Scan the entries for the word "Август", and copy every line where it appears.
(Information begins)
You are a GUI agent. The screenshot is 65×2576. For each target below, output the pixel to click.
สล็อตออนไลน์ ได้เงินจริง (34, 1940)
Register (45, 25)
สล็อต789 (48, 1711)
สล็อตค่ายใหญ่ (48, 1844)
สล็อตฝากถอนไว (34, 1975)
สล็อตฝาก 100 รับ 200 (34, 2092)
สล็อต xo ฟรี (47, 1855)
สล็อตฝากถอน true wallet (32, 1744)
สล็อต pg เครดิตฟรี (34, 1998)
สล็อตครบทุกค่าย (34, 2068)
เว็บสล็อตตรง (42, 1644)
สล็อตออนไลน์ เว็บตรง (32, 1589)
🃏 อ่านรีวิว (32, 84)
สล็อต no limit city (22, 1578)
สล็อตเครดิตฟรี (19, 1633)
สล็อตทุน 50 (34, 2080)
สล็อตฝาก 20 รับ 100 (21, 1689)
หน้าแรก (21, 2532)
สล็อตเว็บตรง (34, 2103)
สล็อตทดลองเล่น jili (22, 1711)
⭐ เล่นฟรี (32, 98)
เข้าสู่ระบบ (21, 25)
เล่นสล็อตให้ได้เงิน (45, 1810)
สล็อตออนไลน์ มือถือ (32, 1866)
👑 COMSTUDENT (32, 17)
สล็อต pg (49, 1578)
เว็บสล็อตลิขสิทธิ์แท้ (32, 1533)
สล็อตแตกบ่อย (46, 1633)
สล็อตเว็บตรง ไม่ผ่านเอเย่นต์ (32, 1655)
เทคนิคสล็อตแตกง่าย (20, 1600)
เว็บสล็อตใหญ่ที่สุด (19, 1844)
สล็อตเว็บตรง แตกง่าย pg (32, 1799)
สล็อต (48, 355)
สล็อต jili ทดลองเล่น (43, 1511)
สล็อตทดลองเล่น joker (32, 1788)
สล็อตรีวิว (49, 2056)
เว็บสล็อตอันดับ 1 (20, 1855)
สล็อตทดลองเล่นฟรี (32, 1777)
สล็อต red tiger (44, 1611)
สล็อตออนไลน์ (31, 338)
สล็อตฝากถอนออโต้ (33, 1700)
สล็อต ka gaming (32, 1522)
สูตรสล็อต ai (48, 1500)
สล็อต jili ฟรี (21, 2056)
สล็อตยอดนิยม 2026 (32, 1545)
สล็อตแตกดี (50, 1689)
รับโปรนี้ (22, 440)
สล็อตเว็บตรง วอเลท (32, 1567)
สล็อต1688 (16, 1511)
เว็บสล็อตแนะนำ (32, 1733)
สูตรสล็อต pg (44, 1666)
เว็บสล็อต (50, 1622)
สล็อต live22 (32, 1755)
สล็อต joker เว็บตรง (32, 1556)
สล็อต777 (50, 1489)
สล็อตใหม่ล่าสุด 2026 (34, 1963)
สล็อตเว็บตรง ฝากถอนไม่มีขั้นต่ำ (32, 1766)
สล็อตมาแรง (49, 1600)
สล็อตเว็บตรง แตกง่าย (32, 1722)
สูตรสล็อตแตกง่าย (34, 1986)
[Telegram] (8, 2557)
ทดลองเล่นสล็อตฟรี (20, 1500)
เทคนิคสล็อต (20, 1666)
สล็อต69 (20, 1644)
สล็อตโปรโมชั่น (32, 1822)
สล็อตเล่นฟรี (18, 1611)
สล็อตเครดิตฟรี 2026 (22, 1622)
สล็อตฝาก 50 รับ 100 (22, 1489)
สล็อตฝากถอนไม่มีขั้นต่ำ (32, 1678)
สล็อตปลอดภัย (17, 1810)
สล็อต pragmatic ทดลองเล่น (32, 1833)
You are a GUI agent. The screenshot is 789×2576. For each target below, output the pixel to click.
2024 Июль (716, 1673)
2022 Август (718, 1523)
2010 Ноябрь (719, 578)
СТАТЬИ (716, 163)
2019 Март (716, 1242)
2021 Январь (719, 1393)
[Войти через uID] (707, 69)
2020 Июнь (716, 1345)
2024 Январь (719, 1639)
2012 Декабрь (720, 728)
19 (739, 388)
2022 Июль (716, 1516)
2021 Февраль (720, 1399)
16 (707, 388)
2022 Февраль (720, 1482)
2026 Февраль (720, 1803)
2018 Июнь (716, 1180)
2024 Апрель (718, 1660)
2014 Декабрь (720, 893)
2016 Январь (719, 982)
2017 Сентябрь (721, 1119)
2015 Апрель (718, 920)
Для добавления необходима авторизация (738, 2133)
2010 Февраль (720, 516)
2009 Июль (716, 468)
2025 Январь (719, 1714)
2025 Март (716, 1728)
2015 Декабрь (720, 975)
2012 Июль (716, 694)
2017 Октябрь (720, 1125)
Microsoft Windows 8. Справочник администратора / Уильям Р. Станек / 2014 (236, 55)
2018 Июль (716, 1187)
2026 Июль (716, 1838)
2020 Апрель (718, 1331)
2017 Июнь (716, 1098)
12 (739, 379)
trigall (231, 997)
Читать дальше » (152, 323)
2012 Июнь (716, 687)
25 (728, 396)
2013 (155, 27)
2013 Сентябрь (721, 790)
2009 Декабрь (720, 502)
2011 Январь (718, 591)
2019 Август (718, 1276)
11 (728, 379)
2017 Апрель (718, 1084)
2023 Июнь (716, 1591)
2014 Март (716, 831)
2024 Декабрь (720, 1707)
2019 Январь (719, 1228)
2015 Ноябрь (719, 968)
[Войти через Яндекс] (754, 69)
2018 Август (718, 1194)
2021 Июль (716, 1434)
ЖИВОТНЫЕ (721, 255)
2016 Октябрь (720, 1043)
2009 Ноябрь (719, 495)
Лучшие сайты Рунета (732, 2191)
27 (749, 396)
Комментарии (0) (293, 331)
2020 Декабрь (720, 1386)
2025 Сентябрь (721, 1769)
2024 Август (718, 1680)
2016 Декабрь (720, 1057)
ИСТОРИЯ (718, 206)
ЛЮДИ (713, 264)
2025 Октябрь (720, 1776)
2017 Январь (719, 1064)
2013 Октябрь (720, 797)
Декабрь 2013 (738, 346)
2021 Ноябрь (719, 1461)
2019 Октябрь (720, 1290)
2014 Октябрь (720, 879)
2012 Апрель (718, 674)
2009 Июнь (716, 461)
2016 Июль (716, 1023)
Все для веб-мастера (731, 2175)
(Information ends)
» Task output
2022 Август (718, 1523)
2019 Август (718, 1276)
2018 Август (718, 1194)
2024 Август (718, 1680)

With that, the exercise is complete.